Olympe de Gouges en 1879
Dans le cadre de la préparation d'une conférence sur Olympe de Gouges je fais un bilan de la question en lien avec le Tarn-et-Garonne. J-P Damaggio
Courrier du TetG 10 mai 1879
Ëphémérides Montalbanaises
7 mai 1745. — Naissance d’Olympe de Gouges. Les dictionnaires biographiques publiés récemment, continuent à donner des renseignements fantaisistes sur la naissance, le mariage et la filiation d’Olympe de Gouges, qui, d’après les uns, serait la fille naturelle de Lefranc de Pompignan ou même de Louis XV, et, d’après les autres, aurait été épousée, pour sa beauté, par un vieux traiteur, riche de 60 mille livres de rente. Le Courrier de Tarn-et-Garonne a cependant publié, il y a plusieurs années, des documents communiqués par M. Ferbeyre, qui auraient dû couper court à ces inventions, inspirées par quelques passages des écrits de notre compatriote. En attendant que la Biographie de Tarn-et-Garonne consacre une étude complète à Olympe de Gouges, nous allons résumer, dans une courte éphéméride, les faits les plus intéressants de sa vie, qui fut si agitée.
« Marie Gouze, fille de Pierre Gouze, boucher, et d’Olympe Moisset naquit à Montauban, sur la paroisse Saint-Jacques, le 7 mai 1748; elle se maria le 24 octobre 1765, dans l’église Saint-Jean, avec « Louis-Yves Aubry, officier de bouche de l’intendant de Gourgues. » Du contrat de mariage, retenu par Me Grelleau, il résulte que la future se constitue en dot 1400 livres, et que le futur, originaire de Paris, possède 399 livres 15 sols pour tous biens. Marie Gouze n’avait qu’une éducation très incomplète, mais l’acte de mariage porte sa signature, contrairement à l’opinion des biographes qui prétendent qu’elle ne savait pas écrire. Il est probable que Aubry et sa femme suivirent à Paris M. de Gourgues lorsqu’il fut remplacé à l’intendance de Montauban, en 1773, par M. Terray.
Recherchée dans un certain monde pour son esprit et sa beauté, la femme d’Aubry quitta bientôt le nom de son mari, prit celui de son père, précédé du prénom de sa mère et augmenté d’une particule, et devint Olympe de Gouges. C’est sous ce nom qu’elle envoya, en 1785, au Théâtre Français, une petite comédie, qui lui causa de vifs démêlés avec les comédiens, et mit à l’index toutes ses compositions dramatiques.

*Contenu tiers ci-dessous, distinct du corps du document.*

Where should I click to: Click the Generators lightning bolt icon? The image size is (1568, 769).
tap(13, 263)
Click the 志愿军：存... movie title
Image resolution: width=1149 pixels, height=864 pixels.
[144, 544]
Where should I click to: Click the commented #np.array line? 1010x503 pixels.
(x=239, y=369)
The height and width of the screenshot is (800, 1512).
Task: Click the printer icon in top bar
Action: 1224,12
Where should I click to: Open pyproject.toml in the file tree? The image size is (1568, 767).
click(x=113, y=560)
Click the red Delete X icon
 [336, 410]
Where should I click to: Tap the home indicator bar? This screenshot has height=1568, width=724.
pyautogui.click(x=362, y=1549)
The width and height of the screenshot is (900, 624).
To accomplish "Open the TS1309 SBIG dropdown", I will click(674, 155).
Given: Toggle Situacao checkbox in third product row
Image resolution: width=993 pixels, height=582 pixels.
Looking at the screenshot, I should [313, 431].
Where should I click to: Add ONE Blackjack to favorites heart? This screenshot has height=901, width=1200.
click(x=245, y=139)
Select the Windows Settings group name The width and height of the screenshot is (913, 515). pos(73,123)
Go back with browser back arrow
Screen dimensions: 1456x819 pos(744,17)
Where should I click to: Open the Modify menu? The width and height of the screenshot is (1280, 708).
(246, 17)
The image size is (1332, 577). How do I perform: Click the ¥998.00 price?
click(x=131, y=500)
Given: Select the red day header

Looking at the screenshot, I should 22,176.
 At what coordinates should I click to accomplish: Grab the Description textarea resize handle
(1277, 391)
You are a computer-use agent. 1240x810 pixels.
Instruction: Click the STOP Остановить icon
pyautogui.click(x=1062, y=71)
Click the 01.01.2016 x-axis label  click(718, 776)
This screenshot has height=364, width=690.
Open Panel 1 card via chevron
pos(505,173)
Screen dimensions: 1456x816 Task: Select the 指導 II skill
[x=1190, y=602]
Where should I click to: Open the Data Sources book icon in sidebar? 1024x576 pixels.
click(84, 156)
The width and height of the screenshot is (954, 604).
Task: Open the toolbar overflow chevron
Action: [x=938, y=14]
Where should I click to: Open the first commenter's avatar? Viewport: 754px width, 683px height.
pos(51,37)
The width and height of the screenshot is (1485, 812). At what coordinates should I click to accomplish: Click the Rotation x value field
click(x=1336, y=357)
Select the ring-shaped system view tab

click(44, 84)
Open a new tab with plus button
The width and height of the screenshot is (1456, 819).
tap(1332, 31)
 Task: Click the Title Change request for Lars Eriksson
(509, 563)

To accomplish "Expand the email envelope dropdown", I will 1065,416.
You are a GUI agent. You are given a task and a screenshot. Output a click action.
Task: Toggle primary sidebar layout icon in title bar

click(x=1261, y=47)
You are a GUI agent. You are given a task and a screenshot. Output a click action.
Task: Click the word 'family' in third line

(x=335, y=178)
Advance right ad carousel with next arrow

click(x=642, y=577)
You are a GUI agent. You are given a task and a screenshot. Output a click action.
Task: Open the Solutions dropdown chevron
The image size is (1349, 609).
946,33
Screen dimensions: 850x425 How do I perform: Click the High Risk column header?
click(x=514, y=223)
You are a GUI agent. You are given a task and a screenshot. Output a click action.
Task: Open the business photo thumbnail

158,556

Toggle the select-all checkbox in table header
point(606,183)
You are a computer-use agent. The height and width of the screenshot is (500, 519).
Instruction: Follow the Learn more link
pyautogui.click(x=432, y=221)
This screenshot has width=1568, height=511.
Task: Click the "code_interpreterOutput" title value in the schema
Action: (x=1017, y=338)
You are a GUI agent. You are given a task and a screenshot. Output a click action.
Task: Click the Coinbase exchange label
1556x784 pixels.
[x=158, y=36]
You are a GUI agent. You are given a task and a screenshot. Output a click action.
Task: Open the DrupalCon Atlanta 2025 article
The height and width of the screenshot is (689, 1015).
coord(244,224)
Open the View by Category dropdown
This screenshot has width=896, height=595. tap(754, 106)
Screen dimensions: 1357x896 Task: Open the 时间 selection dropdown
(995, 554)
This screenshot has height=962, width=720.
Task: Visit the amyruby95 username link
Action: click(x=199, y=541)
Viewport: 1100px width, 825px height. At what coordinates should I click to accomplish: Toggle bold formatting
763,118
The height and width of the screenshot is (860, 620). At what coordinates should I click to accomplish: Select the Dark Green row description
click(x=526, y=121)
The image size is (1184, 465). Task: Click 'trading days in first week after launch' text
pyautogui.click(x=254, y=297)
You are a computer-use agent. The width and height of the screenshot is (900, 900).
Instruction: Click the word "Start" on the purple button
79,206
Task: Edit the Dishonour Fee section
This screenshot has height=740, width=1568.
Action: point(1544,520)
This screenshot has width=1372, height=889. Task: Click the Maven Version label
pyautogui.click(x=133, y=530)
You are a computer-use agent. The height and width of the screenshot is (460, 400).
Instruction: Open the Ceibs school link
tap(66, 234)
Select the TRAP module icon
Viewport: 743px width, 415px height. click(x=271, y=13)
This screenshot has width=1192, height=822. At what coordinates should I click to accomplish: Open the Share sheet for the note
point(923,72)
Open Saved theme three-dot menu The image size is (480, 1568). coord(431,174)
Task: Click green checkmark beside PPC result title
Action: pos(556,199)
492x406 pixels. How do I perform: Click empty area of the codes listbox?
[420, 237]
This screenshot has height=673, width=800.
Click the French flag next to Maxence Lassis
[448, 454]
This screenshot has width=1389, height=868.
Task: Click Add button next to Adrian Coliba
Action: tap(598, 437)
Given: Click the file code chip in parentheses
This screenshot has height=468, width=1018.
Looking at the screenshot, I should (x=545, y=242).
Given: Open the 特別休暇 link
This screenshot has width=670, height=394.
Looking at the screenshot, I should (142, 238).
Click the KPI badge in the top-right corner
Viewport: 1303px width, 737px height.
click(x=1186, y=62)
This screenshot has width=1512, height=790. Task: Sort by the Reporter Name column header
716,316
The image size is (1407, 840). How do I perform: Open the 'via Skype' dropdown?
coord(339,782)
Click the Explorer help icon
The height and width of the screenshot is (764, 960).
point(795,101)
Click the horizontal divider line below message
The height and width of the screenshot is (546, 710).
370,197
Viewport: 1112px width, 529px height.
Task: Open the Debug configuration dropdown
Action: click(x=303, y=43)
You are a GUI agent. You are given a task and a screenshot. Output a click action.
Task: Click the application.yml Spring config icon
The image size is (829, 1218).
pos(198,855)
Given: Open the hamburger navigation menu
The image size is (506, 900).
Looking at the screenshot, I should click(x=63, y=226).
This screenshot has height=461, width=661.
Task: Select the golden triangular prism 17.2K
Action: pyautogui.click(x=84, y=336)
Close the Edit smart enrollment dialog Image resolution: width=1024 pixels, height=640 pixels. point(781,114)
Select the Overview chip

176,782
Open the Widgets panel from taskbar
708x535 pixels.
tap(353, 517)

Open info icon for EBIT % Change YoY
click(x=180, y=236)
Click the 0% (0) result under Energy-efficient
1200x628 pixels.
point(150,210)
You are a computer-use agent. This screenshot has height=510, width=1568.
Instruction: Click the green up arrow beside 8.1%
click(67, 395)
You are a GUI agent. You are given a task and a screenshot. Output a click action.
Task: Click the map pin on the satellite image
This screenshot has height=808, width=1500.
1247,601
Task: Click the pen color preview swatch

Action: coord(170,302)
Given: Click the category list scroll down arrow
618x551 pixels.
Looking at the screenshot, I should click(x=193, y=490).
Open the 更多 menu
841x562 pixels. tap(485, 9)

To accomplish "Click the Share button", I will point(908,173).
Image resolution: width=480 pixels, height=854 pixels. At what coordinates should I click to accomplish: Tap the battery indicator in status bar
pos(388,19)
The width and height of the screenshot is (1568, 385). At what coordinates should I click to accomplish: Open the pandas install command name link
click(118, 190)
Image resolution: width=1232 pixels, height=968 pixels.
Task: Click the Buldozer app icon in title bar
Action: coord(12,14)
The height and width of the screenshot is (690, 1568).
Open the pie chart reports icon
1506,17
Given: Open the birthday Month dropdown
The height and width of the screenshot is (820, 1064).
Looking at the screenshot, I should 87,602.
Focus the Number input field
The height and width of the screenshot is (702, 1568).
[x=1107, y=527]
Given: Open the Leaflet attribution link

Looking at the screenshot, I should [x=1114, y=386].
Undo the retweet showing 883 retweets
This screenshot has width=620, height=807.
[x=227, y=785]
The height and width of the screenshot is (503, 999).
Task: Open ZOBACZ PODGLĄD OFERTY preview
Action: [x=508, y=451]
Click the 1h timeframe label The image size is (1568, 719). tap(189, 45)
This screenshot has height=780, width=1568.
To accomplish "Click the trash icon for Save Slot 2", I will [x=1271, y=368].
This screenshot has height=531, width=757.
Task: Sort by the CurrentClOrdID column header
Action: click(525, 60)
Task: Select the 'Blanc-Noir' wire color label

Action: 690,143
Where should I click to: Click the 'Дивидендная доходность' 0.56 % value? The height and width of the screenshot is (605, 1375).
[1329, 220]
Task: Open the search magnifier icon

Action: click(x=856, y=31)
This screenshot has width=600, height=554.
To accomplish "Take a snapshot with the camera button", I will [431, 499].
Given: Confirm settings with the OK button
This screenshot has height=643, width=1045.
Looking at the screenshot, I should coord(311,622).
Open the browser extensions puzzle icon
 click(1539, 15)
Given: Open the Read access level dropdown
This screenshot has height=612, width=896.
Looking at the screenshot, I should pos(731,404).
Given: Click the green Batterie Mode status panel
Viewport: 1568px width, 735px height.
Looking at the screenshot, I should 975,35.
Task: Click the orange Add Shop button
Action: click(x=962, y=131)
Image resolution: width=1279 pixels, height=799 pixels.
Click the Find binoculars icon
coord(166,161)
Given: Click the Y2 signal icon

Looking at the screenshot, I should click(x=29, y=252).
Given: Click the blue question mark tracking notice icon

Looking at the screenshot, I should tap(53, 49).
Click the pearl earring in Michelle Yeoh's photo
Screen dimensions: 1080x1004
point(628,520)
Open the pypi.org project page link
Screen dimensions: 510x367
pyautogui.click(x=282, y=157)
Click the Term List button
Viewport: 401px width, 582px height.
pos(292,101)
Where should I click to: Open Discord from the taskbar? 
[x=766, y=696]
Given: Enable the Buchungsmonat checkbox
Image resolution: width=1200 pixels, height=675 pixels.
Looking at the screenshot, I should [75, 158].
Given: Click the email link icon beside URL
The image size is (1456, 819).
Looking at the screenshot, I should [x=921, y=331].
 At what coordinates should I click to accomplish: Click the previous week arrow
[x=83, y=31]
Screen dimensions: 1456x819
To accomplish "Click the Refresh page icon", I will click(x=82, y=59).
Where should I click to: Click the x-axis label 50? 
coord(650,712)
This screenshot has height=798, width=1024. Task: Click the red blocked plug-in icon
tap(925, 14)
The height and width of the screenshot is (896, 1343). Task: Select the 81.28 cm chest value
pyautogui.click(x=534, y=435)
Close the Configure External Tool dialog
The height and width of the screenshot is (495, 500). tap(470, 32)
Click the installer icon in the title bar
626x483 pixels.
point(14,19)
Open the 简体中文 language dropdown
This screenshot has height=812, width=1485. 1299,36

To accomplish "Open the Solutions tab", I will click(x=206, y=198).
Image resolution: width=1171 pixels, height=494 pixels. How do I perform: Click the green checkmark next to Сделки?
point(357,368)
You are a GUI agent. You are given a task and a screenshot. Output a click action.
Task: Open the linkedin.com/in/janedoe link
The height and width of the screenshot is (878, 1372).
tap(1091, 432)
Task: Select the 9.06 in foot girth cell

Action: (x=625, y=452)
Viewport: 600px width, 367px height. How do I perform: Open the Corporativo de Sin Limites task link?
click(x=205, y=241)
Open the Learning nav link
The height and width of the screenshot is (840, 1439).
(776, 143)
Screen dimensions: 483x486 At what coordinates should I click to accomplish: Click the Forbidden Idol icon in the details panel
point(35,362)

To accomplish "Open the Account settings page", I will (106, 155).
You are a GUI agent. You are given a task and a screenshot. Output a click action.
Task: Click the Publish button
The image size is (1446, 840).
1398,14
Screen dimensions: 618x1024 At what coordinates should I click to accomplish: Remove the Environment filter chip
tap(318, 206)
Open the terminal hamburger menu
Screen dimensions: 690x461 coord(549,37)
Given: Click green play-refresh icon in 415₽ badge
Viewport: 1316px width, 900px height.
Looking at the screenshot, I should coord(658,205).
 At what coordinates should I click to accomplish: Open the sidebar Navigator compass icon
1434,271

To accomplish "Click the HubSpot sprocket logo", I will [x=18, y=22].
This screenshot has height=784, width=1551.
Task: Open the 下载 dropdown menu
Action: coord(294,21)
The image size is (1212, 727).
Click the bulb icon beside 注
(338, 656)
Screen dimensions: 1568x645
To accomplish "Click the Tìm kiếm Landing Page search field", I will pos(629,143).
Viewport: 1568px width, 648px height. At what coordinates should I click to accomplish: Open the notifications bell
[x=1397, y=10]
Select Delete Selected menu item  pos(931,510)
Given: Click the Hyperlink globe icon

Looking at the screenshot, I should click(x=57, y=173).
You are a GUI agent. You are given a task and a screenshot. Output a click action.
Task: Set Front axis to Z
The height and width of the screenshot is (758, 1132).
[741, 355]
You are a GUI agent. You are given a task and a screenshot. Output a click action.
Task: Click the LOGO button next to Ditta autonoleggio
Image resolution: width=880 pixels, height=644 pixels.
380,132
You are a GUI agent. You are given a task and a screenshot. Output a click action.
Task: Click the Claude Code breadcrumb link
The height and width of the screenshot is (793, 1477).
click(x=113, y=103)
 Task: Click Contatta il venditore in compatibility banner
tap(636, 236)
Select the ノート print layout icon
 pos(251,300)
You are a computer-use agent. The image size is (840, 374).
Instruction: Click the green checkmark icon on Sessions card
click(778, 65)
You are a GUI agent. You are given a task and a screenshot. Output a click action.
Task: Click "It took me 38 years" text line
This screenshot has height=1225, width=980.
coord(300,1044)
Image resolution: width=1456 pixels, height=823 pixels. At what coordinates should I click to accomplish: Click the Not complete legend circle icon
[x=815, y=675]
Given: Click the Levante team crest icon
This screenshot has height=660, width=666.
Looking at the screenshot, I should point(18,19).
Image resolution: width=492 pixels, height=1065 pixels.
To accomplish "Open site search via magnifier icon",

Dès que la Révolution éclata, notre compatriote ne laissa guère passer d’événements sans émettre ses idées dans de nombreux pamphlets; elle rêva l’émancipation des femmes, et soutint même qu’ayant le droit de monter à l’échafaud, elles avaient bien le droit de monter à la tribune. Après avoir admiré Necker, elle se montra enthousiaste pour Mirabeau, et organisa une société populaire de tricoteuses. Plus tard, émue de pitié pour Louis XVI, elle prit sa défense, et après la mort du roi attaqua énergiquement le régime de la Terreur. Une brochure politique causa son arrestation au mois de juillet 1793, et le tribunal révolutionnaire l’envoya à l’échafaud le 4 novembre de la même année. « Elle y monta avec courage, dit Michelet, en recommandant à la Patrie sa mémoire et sa vengeance. »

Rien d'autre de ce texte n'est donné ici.